Rejecting vanguardism

Another indication that Morales is closer than most of the "left" to a genuine understanding of socialism is his opposition to the Bolshevik idea of the "vanguard party." The MAS, he tells Dieterich, "was not created by political ideologues or by a group of intellectuals, but by peasant congresses to solve the problems of the people." It has always rejected the pretensions to "leadership" of Leninist groups of different varieties -- followers of Stalin, Trotsky, or Mariategui (a Peruvian Bolshevik who has had great influence on the left in Latin America).

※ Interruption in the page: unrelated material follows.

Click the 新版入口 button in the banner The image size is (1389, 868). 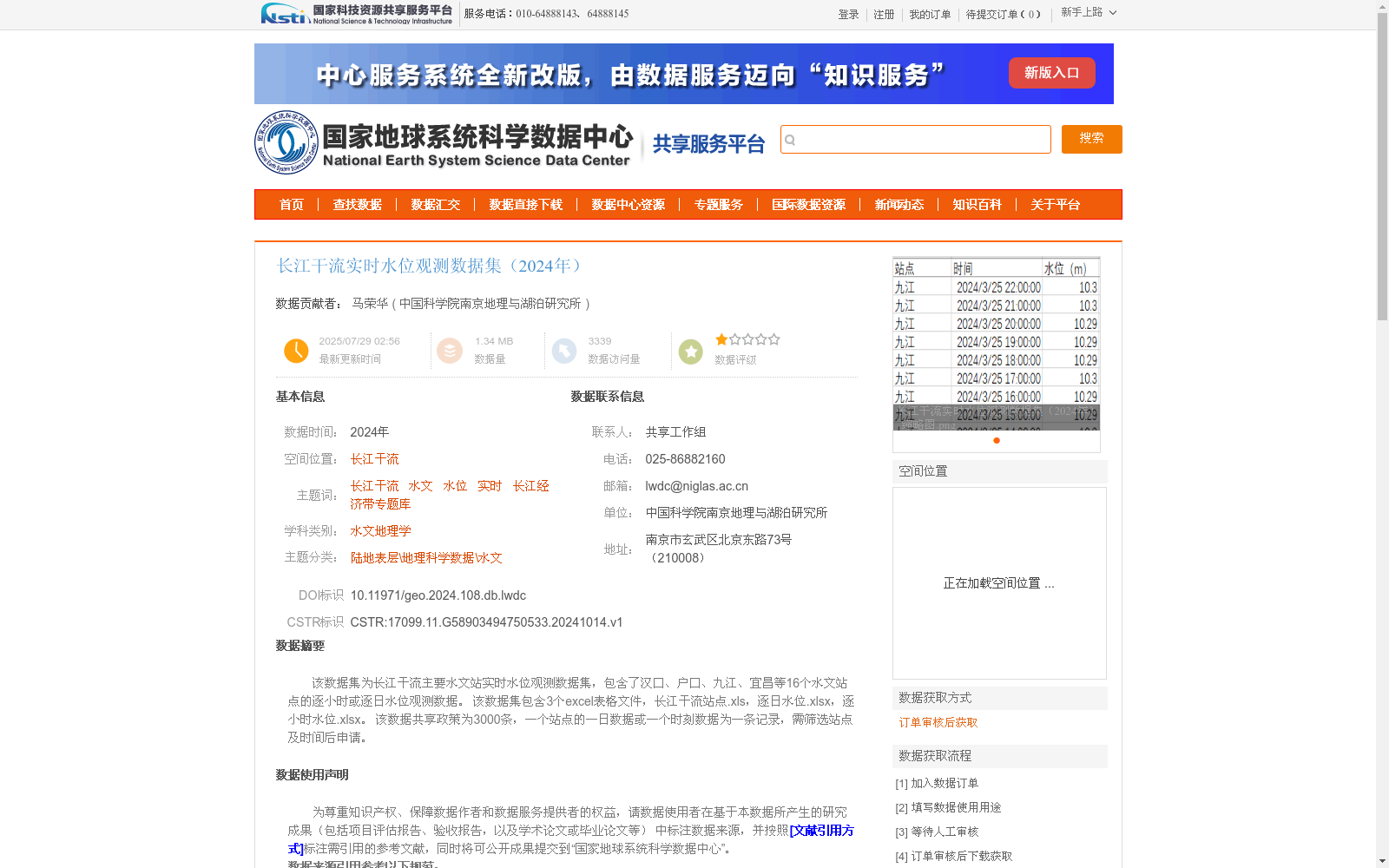click(1051, 73)
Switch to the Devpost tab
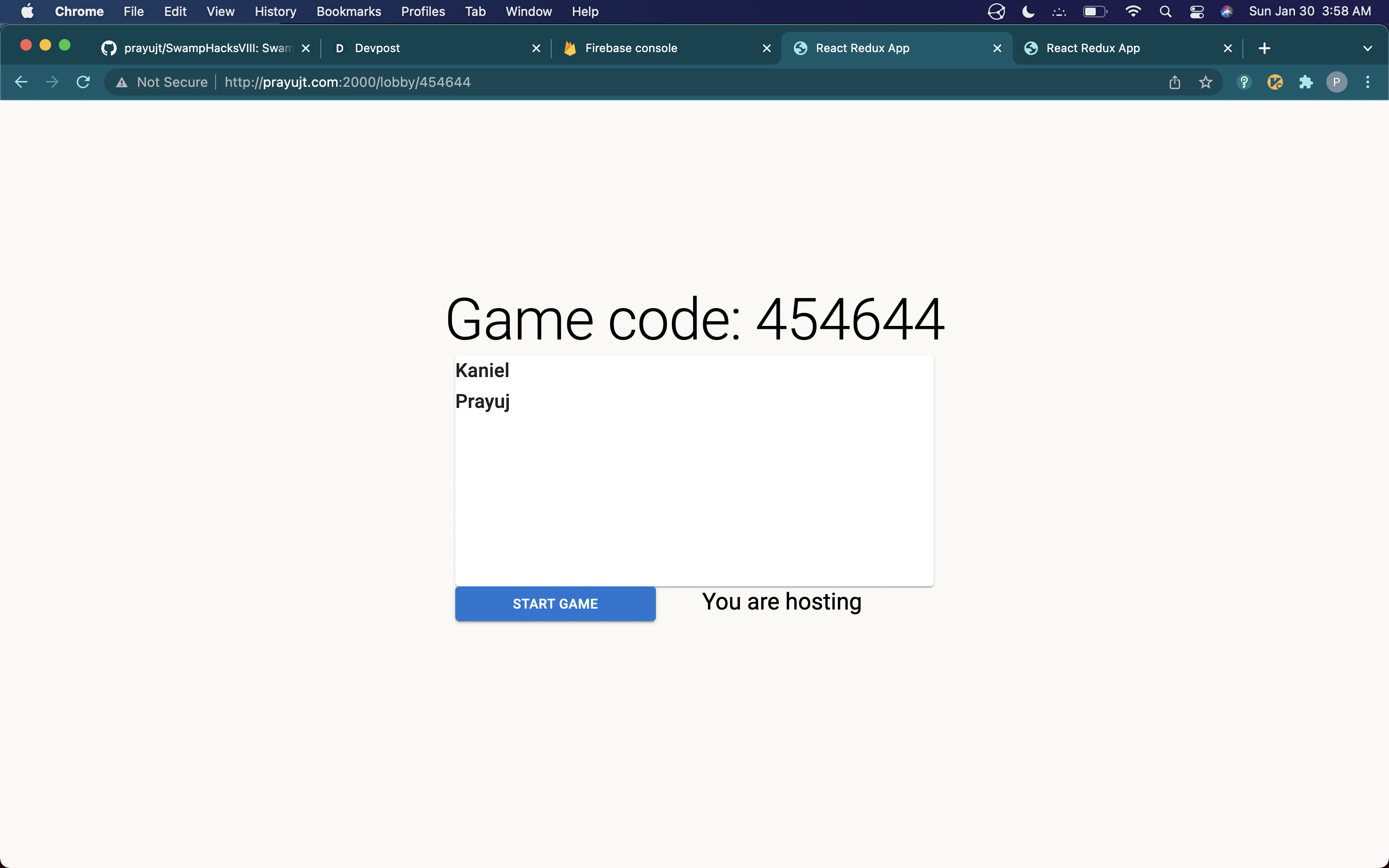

Of course, Morales is not only a thinker with more or less clear ideas about capitalism and socialism. He is also head of the government of an underdeveloped country that has to operate within the parameters of a capitalist world. As such he is no position to realize his more far reaching aspirations. At most, he has been able – like Hugo Chavez in Venezuela – to divert some of the proceeds from the sale of oil and gas to making some improvement to the life of the impoverished indigenous communities.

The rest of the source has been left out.